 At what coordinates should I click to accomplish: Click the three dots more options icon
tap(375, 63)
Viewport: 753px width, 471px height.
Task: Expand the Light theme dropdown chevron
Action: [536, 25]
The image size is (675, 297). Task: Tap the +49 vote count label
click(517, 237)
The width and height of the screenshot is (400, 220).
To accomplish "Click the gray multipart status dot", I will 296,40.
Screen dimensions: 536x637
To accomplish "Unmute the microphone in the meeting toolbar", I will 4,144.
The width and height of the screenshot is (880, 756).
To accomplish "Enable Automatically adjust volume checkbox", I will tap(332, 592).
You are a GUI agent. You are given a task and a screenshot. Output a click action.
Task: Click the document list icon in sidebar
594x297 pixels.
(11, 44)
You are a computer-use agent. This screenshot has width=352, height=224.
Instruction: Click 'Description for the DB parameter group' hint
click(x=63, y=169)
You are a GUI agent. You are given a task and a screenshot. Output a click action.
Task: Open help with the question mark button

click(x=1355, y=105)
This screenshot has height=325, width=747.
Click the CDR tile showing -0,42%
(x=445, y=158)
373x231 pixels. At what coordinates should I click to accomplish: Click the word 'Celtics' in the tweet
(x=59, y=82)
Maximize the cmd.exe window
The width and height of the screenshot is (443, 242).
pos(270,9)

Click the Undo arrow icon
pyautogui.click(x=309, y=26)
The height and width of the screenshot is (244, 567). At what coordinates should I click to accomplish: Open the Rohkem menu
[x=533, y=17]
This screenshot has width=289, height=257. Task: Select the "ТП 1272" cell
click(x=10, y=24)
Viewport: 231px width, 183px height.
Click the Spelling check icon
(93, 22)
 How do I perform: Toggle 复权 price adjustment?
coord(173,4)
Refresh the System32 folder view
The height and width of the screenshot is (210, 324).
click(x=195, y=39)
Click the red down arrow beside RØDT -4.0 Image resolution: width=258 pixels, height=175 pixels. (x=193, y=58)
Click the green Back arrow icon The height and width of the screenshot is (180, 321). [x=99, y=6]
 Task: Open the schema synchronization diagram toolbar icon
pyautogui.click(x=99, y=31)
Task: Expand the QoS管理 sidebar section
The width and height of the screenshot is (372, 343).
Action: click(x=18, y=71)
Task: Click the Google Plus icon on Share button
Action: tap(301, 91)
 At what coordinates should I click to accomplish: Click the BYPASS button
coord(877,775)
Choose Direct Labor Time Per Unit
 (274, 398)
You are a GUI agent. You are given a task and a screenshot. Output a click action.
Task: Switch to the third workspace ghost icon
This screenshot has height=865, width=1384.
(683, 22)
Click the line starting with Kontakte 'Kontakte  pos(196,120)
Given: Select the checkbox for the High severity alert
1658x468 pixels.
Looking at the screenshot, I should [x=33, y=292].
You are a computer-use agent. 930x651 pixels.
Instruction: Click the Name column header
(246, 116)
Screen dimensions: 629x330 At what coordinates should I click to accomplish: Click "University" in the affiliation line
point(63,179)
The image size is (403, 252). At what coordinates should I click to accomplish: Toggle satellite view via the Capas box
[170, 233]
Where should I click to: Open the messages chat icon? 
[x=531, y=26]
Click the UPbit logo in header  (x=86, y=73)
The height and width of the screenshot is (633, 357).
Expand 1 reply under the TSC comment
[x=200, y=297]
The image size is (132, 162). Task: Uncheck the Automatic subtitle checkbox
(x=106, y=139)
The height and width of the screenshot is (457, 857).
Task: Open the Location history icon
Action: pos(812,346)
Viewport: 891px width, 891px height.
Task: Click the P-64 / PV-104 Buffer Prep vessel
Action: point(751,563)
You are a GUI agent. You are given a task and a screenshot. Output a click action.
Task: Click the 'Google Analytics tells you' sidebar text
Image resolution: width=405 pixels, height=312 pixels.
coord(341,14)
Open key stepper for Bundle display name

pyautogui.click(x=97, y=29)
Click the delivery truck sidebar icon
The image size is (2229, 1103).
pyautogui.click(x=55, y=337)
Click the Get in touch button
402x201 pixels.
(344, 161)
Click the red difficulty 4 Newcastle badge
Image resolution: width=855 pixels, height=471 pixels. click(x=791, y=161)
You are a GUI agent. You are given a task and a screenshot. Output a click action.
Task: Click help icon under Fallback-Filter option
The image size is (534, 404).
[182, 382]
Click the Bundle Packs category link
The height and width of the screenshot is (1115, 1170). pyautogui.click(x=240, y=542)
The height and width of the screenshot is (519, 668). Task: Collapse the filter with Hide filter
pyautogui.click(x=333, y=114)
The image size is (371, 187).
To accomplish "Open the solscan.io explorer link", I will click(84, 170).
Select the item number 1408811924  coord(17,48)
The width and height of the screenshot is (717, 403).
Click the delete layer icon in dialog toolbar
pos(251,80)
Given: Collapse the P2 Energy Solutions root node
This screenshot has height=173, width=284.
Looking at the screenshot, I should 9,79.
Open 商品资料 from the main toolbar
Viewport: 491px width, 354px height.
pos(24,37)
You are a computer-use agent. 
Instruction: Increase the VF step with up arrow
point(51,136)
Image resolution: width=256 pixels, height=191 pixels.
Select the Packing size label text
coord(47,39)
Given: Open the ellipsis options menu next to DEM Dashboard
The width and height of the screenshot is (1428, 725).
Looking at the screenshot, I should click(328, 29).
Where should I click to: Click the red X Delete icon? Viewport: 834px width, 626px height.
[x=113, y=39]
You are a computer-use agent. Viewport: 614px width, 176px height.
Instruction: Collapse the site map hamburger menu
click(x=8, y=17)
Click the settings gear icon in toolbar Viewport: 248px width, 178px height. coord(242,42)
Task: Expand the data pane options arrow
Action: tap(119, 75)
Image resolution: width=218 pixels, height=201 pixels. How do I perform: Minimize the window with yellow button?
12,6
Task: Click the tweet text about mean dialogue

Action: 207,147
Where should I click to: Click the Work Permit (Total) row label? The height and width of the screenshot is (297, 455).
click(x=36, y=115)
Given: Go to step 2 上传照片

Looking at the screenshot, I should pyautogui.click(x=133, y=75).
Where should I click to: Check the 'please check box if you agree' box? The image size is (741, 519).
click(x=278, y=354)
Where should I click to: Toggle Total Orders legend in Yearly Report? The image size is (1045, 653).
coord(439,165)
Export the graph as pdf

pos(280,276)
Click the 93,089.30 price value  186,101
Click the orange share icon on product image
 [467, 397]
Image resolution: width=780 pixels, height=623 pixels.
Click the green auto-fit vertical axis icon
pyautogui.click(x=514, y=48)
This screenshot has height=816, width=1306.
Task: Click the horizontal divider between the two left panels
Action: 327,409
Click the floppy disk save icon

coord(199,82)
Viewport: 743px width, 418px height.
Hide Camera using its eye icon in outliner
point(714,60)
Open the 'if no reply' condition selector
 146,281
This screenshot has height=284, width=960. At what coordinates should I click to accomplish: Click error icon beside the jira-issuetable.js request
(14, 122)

What you have to do: In the listing above, find the line containing "The width and height of the screenshot is (400, 220)." and the line containing "Click the red down", then repeat those two lines and everything between them exactly.

Answer space:
The width and height of the screenshot is (400, 220).
To accomplish "Click the gray multipart status dot", I will 296,40.
Screen dimensions: 536x637
To accomplish "Unmute the microphone in the meeting toolbar", I will 4,144.
The width and height of the screenshot is (880, 756).
To accomplish "Enable Automatically adjust volume checkbox", I will tap(332, 592).
You are a GUI agent. You are given a task and a screenshot. Output a click action.
Task: Click the document list icon in sidebar
594x297 pixels.
(11, 44)
You are a computer-use agent. This screenshot has width=352, height=224.
Instruction: Click 'Description for the DB parameter group' hint
click(x=63, y=169)
You are a GUI agent. You are given a task and a screenshot. Output a click action.
Task: Open help with the question mark button

click(x=1355, y=105)
This screenshot has height=325, width=747.
Click the CDR tile showing -0,42%
(x=445, y=158)
373x231 pixels. At what coordinates should I click to accomplish: Click the word 'Celtics' in the tweet
(x=59, y=82)
Maximize the cmd.exe window
The width and height of the screenshot is (443, 242).
pos(270,9)

Click the Undo arrow icon
pyautogui.click(x=309, y=26)
The height and width of the screenshot is (244, 567). At what coordinates should I click to accomplish: Open the Rohkem menu
[x=533, y=17]
This screenshot has width=289, height=257. Task: Select the "ТП 1272" cell
click(x=10, y=24)
Viewport: 231px width, 183px height.
Click the Spelling check icon
(93, 22)
 How do I perform: Toggle 复权 price adjustment?
coord(173,4)
Refresh the System32 folder view
The height and width of the screenshot is (210, 324).
click(x=195, y=39)
Click the red down arrow beside RØDT -4.0 Image resolution: width=258 pixels, height=175 pixels. (x=193, y=58)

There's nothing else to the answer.